A Dynamical Systems Approach for Most Probable Escape Paths over Periodic Boundaries
Emmanuel Fleurantin, Katherine Slyman, Blake Barker, Christopher K. R., T. Jones

TL;DR
This paper develops a geometric dynamical systems method to identify the most probable escape paths over periodic boundaries in stochastic systems, validated by simulations of the reversed van der Pol system.
Contribution
It introduces a novel approach combining the Maslov index and Onsager-Machlup functional to accurately predict escape paths over periodic boundaries.
Findings
OM-selected MPEP closely matches noisy trajectory escape paths
The approach isolates a subset of the unstable manifold called the River
Predictions are validated through Monte-Carlo simulations
Abstract
Analyzing when noisy trajectories, in the two dimensional plane, of a stochastic dynamical system exit the basin of attraction of a fixed point is specifically challenging when a periodic orbit forms the boundary of the basin of attraction.
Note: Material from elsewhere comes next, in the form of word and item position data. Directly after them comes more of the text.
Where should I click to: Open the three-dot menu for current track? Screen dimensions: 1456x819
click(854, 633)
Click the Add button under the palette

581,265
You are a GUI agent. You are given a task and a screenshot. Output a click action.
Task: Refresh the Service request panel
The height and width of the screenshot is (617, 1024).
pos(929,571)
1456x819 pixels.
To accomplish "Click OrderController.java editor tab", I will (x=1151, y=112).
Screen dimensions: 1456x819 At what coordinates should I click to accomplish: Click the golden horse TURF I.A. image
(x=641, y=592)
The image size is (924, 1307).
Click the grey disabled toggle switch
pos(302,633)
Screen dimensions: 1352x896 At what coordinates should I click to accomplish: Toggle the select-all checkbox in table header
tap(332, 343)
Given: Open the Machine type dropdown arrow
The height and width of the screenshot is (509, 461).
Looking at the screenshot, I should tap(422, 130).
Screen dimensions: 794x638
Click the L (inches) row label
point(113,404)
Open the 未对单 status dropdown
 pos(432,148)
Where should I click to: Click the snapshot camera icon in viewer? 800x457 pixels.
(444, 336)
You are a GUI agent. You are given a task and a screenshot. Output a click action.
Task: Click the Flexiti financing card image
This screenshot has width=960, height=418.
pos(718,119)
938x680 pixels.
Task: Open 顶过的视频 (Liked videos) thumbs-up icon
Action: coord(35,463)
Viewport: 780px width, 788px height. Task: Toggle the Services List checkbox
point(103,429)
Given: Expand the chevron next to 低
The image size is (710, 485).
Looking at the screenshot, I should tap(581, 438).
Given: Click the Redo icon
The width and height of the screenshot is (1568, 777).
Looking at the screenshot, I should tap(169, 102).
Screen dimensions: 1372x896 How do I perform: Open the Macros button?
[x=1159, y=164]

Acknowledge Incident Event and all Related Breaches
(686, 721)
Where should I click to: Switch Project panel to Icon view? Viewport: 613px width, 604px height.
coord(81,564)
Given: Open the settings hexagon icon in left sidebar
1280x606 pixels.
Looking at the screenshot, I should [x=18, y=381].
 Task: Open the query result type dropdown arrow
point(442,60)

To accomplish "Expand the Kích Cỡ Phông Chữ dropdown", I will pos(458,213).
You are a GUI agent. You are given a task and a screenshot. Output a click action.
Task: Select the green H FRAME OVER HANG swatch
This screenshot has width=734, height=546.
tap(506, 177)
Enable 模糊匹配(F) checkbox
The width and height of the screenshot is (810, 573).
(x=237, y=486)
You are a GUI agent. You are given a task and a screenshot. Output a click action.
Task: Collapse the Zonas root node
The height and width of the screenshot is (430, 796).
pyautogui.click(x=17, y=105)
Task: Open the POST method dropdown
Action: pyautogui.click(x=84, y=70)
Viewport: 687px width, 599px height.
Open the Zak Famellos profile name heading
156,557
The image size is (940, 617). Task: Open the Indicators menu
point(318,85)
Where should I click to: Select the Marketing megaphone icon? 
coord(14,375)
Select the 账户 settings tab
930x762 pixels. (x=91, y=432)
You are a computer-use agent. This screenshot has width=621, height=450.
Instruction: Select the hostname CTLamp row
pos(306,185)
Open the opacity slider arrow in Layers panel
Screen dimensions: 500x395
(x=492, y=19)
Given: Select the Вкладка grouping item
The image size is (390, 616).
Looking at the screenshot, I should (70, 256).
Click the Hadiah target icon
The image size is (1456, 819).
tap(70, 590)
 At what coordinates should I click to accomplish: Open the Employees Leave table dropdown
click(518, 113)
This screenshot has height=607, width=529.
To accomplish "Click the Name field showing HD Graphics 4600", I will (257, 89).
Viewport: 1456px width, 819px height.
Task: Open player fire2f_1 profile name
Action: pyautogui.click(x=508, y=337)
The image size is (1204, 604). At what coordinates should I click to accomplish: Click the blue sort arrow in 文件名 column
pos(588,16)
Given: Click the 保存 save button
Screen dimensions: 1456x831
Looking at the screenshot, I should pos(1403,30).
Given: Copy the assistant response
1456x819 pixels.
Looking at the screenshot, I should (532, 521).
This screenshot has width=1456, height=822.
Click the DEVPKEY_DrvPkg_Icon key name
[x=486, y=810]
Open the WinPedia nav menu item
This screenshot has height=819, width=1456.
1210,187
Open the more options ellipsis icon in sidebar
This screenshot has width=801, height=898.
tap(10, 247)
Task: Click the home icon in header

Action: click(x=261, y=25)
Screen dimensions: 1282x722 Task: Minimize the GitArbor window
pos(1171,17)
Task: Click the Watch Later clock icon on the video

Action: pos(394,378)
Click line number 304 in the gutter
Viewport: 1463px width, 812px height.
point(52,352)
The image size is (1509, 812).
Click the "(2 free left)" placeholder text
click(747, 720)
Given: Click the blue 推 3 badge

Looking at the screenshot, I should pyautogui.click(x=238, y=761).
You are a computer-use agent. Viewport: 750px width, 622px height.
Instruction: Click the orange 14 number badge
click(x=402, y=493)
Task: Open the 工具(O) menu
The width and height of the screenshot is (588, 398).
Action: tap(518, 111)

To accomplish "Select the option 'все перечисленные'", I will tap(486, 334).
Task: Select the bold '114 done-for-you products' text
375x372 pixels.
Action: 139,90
Our contention is that there is a distinguished Most Probable Escape Path (MPEP) crossing the periodic orbit which acts as a guide for noisy escaping paths in the case of small noise slightly away from the limit of vanishing noise. It is well known that, before exiting, noisy trajectories will tend to cycle around the periodic orbit as the noise vanishes, but we observe that the escaping paths are stubbornly resistant to cycling as soon as the noise becomes at all significant. Using a geometric dynamical systems approach, we isolate a subset of the unstable manifold of the fixed point in the Euler-Lagrange system, which we call the River. Using the…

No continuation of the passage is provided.